>> Start Excerpted data
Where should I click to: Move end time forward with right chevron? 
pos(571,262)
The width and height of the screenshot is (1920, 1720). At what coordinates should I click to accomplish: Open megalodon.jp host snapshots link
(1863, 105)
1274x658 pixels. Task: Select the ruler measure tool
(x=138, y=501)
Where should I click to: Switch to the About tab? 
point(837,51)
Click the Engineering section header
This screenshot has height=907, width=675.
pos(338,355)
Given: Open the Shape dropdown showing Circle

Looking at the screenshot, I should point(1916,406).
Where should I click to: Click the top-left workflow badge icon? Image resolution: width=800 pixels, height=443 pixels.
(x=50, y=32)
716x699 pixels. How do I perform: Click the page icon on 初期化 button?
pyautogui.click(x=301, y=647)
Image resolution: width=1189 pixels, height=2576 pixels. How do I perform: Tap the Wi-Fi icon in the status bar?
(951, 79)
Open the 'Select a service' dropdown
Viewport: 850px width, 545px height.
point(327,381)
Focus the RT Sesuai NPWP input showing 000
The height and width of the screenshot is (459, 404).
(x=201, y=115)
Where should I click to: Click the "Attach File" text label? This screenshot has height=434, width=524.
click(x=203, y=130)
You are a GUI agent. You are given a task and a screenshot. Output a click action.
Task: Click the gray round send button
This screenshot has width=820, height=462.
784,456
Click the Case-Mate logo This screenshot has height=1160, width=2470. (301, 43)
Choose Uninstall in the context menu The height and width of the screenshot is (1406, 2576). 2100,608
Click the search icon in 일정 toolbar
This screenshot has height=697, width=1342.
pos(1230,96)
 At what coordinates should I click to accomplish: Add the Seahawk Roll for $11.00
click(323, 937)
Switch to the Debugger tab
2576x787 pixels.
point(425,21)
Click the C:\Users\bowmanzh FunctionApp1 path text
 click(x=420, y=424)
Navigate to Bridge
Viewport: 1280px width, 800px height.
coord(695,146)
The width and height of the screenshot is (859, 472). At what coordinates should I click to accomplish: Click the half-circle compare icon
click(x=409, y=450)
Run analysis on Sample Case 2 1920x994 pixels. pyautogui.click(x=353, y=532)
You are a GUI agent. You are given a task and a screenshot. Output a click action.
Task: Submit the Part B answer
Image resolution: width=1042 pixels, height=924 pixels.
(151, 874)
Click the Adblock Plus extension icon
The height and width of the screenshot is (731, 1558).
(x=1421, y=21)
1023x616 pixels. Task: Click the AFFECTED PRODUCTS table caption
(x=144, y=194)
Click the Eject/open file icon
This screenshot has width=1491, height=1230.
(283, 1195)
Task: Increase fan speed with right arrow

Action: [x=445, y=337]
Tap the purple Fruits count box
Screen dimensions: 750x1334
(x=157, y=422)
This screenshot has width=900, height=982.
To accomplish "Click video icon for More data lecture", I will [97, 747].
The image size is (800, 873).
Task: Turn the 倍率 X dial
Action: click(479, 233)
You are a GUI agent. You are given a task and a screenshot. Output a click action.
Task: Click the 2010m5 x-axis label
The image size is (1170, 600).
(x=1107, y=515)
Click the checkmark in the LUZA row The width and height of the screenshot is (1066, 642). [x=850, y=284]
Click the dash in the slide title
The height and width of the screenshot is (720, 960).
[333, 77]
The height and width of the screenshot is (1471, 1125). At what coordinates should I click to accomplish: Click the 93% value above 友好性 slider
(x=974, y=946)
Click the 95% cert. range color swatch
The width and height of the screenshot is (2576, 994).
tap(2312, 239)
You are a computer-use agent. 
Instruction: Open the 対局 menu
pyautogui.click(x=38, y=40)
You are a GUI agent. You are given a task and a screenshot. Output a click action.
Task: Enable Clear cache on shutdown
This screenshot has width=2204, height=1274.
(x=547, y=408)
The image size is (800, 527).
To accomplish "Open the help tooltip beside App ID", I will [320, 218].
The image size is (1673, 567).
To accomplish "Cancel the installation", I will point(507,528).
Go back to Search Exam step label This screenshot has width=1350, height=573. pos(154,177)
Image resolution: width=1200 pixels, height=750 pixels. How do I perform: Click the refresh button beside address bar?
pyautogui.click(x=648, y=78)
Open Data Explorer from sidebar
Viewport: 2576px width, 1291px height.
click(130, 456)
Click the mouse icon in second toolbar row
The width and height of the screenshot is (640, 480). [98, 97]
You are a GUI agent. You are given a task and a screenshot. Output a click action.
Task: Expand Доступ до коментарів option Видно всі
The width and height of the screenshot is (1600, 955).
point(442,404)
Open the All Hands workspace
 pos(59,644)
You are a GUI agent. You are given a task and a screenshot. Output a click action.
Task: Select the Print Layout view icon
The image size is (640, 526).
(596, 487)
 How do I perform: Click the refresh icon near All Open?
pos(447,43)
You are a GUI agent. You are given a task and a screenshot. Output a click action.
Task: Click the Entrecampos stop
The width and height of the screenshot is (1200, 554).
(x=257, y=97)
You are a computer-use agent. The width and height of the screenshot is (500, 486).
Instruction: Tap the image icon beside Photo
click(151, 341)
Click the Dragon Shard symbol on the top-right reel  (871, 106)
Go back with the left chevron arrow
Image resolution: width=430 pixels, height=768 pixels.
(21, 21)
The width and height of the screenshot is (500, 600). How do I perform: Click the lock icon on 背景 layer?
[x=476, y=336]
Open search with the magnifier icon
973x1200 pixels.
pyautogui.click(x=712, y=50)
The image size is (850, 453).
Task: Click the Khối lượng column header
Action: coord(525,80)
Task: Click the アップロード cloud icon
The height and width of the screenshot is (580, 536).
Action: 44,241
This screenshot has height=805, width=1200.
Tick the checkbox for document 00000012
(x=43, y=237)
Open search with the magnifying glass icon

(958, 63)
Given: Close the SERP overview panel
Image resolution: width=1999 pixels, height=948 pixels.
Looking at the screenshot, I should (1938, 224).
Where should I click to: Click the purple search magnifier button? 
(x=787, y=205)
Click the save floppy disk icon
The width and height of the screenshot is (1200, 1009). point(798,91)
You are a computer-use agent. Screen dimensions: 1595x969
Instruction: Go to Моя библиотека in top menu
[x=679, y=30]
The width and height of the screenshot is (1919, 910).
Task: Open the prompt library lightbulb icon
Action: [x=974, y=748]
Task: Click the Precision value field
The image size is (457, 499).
>> End Excerpted data
Written request - Rewrite all the records above, substituting "Where do I click to:" for each "Where should I click to:" and leaving everything else unchanged.

Written answer -
Where do I click to: Move end time forward with right chevron? 
pos(571,262)
The width and height of the screenshot is (1920, 1720). At what coordinates should I click to accomplish: Open megalodon.jp host snapshots link
(1863, 105)
1274x658 pixels. Task: Select the ruler measure tool
(x=138, y=501)
Where do I click to: Switch to the About tab? 
point(837,51)
Click the Engineering section header
This screenshot has height=907, width=675.
pos(338,355)
Given: Open the Shape dropdown showing Circle

Looking at the screenshot, I should point(1916,406).
Where do I click to: Click the top-left workflow badge icon? Image resolution: width=800 pixels, height=443 pixels.
(x=50, y=32)
716x699 pixels. How do I perform: Click the page icon on 初期化 button?
pyautogui.click(x=301, y=647)
Image resolution: width=1189 pixels, height=2576 pixels. How do I perform: Tap the Wi-Fi icon in the status bar?
(951, 79)
Open the 'Select a service' dropdown
Viewport: 850px width, 545px height.
point(327,381)
Focus the RT Sesuai NPWP input showing 000
The height and width of the screenshot is (459, 404).
(x=201, y=115)
Where do I click to: Click the "Attach File" text label? This screenshot has height=434, width=524.
click(x=203, y=130)
You are a GUI agent. You are given a task and a screenshot. Output a click action.
Task: Click the gray round send button
This screenshot has width=820, height=462.
784,456
Click the Case-Mate logo This screenshot has height=1160, width=2470. (301, 43)
Choose Uninstall in the context menu The height and width of the screenshot is (1406, 2576). 2100,608
Click the search icon in 일정 toolbar
This screenshot has height=697, width=1342.
pos(1230,96)
 At what coordinates should I click to accomplish: Add the Seahawk Roll for $11.00
click(323, 937)
Switch to the Debugger tab
2576x787 pixels.
point(425,21)
Click the C:\Users\bowmanzh FunctionApp1 path text
 click(x=420, y=424)
Navigate to Bridge
Viewport: 1280px width, 800px height.
coord(695,146)
The width and height of the screenshot is (859, 472). At what coordinates should I click to accomplish: Click the half-circle compare icon
click(x=409, y=450)
Run analysis on Sample Case 2 1920x994 pixels. pyautogui.click(x=353, y=532)
You are a GUI agent. You are given a task and a screenshot. Output a click action.
Task: Submit the Part B answer
Image resolution: width=1042 pixels, height=924 pixels.
(151, 874)
Click the Adblock Plus extension icon
The height and width of the screenshot is (731, 1558).
(x=1421, y=21)
1023x616 pixels. Task: Click the AFFECTED PRODUCTS table caption
(x=144, y=194)
Click the Eject/open file icon
This screenshot has width=1491, height=1230.
(283, 1195)
Task: Increase fan speed with right arrow

Action: [x=445, y=337]
Tap the purple Fruits count box
Screen dimensions: 750x1334
(x=157, y=422)
This screenshot has width=900, height=982.
To accomplish "Click video icon for More data lecture", I will [97, 747].
The image size is (800, 873).
Task: Turn the 倍率 X dial
Action: click(479, 233)
You are a GUI agent. You are given a task and a screenshot. Output a click action.
Task: Click the 2010m5 x-axis label
The image size is (1170, 600).
(x=1107, y=515)
Click the checkmark in the LUZA row The width and height of the screenshot is (1066, 642). [x=850, y=284]
Click the dash in the slide title
The height and width of the screenshot is (720, 960).
[333, 77]
The height and width of the screenshot is (1471, 1125). At what coordinates should I click to accomplish: Click the 93% value above 友好性 slider
(x=974, y=946)
Click the 95% cert. range color swatch
The width and height of the screenshot is (2576, 994).
tap(2312, 239)
You are a computer-use agent. 
Instruction: Open the 対局 menu
pyautogui.click(x=38, y=40)
You are a GUI agent. You are given a task and a screenshot. Output a click action.
Task: Enable Clear cache on shutdown
This screenshot has width=2204, height=1274.
(x=547, y=408)
The image size is (800, 527).
To accomplish "Open the help tooltip beside App ID", I will [320, 218].
The image size is (1673, 567).
To accomplish "Cancel the installation", I will point(507,528).
Go back to Search Exam step label This screenshot has width=1350, height=573. pos(154,177)
Image resolution: width=1200 pixels, height=750 pixels. How do I perform: Click the refresh button beside address bar?
pyautogui.click(x=648, y=78)
Open Data Explorer from sidebar
Viewport: 2576px width, 1291px height.
click(130, 456)
Click the mouse icon in second toolbar row
The width and height of the screenshot is (640, 480). [98, 97]
You are a GUI agent. You are given a task and a screenshot. Output a click action.
Task: Expand Доступ до коментарів option Видно всі
The width and height of the screenshot is (1600, 955).
point(442,404)
Open the All Hands workspace
 pos(59,644)
You are a GUI agent. You are given a task and a screenshot. Output a click action.
Task: Select the Print Layout view icon
The image size is (640, 526).
(596, 487)
 How do I perform: Click the refresh icon near All Open?
pos(447,43)
You are a GUI agent. You are given a task and a screenshot. Output a click action.
Task: Click the Entrecampos stop
The width and height of the screenshot is (1200, 554).
(x=257, y=97)
You are a computer-use agent. The width and height of the screenshot is (500, 486).
Instruction: Tap the image icon beside Photo
click(151, 341)
Click the Dragon Shard symbol on the top-right reel  (871, 106)
Go back with the left chevron arrow
Image resolution: width=430 pixels, height=768 pixels.
(21, 21)
The width and height of the screenshot is (500, 600). How do I perform: Click the lock icon on 背景 layer?
[x=476, y=336]
Open search with the magnifier icon
973x1200 pixels.
pyautogui.click(x=712, y=50)
The image size is (850, 453).
Task: Click the Khối lượng column header
Action: coord(525,80)
Task: Click the アップロード cloud icon
The height and width of the screenshot is (580, 536).
Action: 44,241
This screenshot has height=805, width=1200.
Tick the checkbox for document 00000012
(x=43, y=237)
Open search with the magnifying glass icon

(958, 63)
Given: Close the SERP overview panel
Image resolution: width=1999 pixels, height=948 pixels.
Looking at the screenshot, I should (1938, 224).
Where do I click to: Click the purple search magnifier button? 
(x=787, y=205)
Click the save floppy disk icon
The width and height of the screenshot is (1200, 1009). point(798,91)
You are a computer-use agent. Screen dimensions: 1595x969
Instruction: Go to Моя библиотека in top menu
[x=679, y=30]
The width and height of the screenshot is (1919, 910).
Task: Open the prompt library lightbulb icon
Action: [x=974, y=748]
Task: Click the Precision value field
The image size is (457, 499).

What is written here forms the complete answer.